What is asked » Rewrite the lines of the listing from the line containing "Task: Switch One Hit Death to Off" through the end of the listing, inclusive, changing "GUI agent" to "UI automation agent" and keeping everything else the same. Leave the pictures out of your answer.

Task inputs »
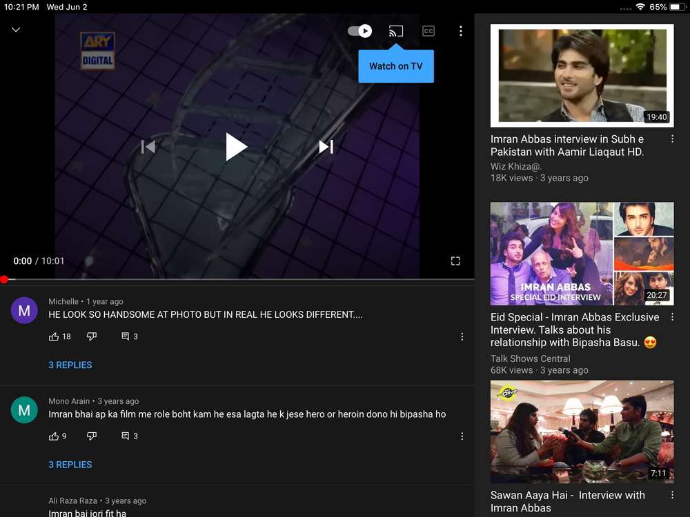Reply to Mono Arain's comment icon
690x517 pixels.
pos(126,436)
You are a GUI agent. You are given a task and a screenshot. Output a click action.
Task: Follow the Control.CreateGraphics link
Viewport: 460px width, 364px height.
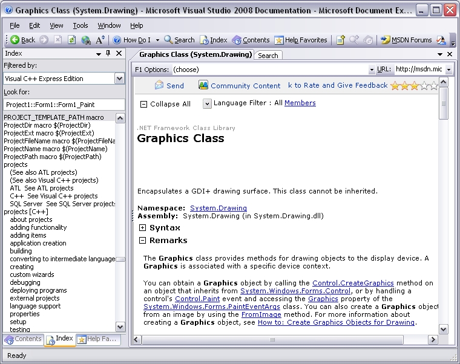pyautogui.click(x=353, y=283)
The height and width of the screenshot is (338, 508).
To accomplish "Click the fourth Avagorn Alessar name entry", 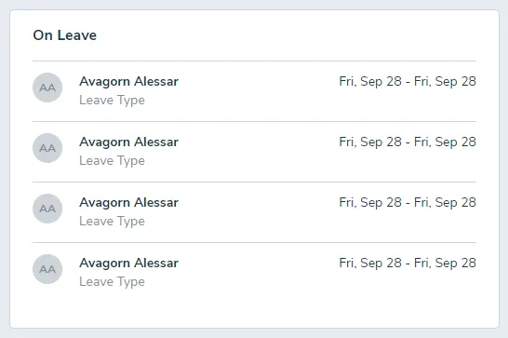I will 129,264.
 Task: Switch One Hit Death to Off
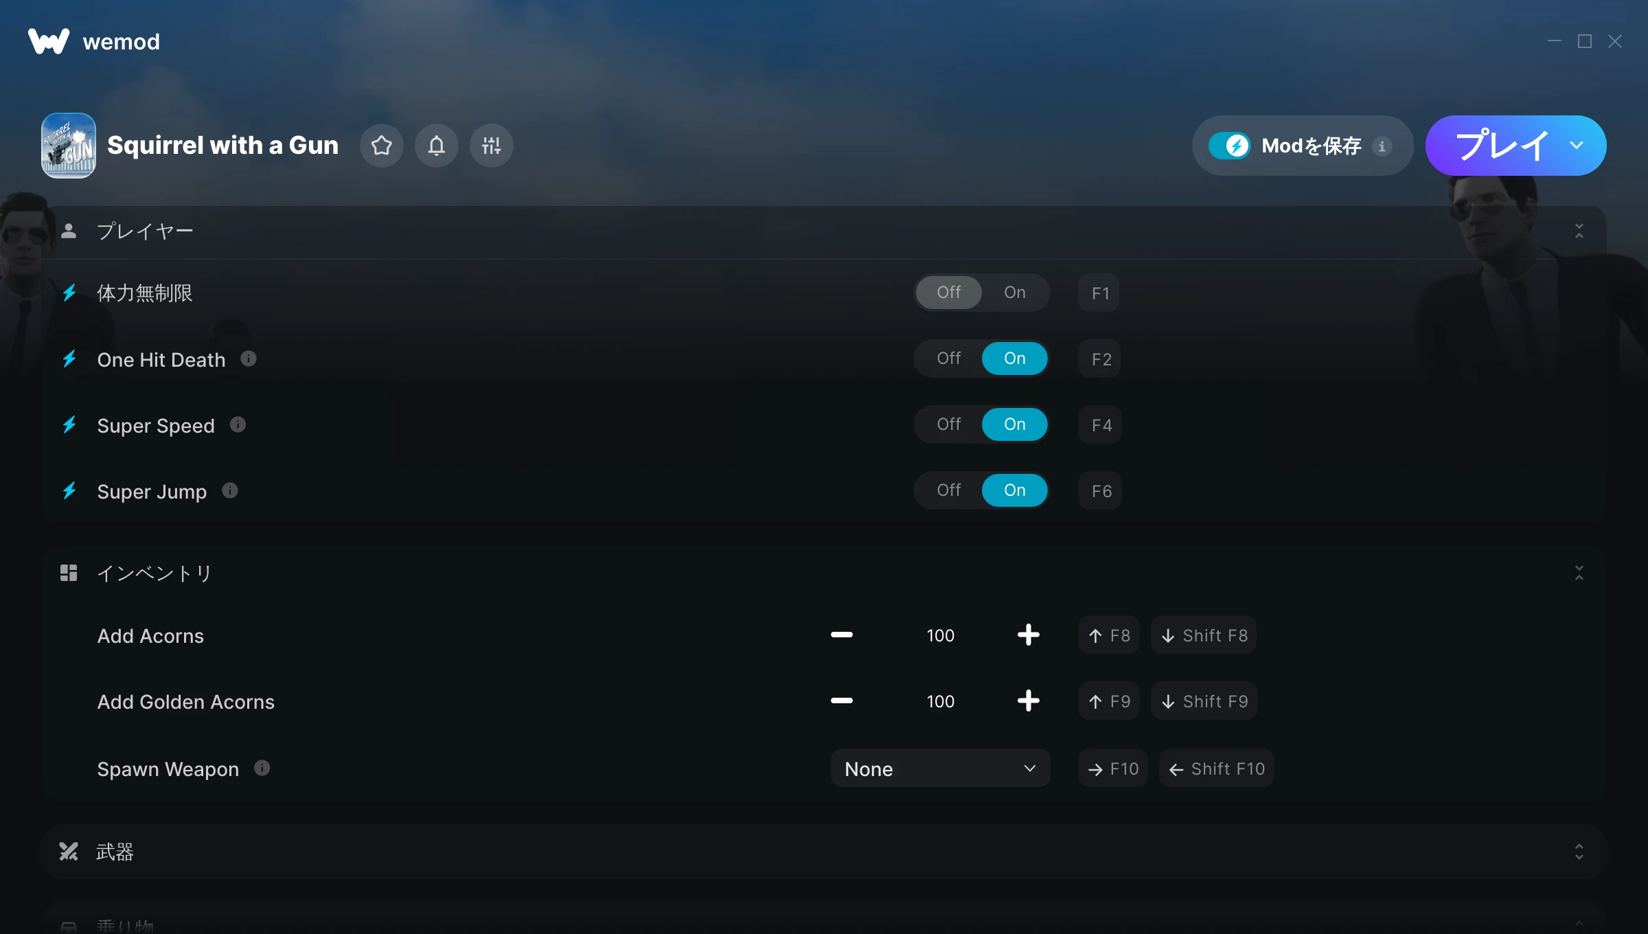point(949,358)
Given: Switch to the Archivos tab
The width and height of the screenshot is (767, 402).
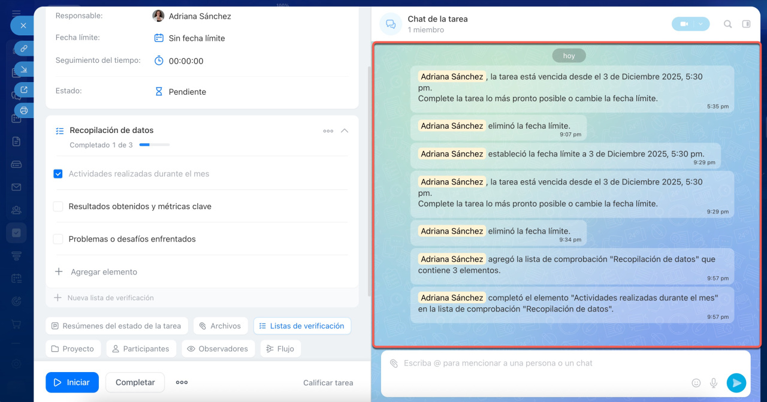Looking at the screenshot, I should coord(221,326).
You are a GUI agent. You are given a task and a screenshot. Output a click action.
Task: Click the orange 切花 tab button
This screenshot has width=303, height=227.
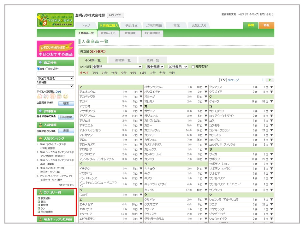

Result of the task »
 Task: Switch One Hit Death to Off
point(949,358)
Given: Switch to the Archivos tab
The width and height of the screenshot is (767, 402).
Looking at the screenshot, I should coord(221,326).
You are a UI automation agent. You are given a task and a screenshot. Output a click action.
Task: Click the orange 切花 tab button
This screenshot has width=303, height=227.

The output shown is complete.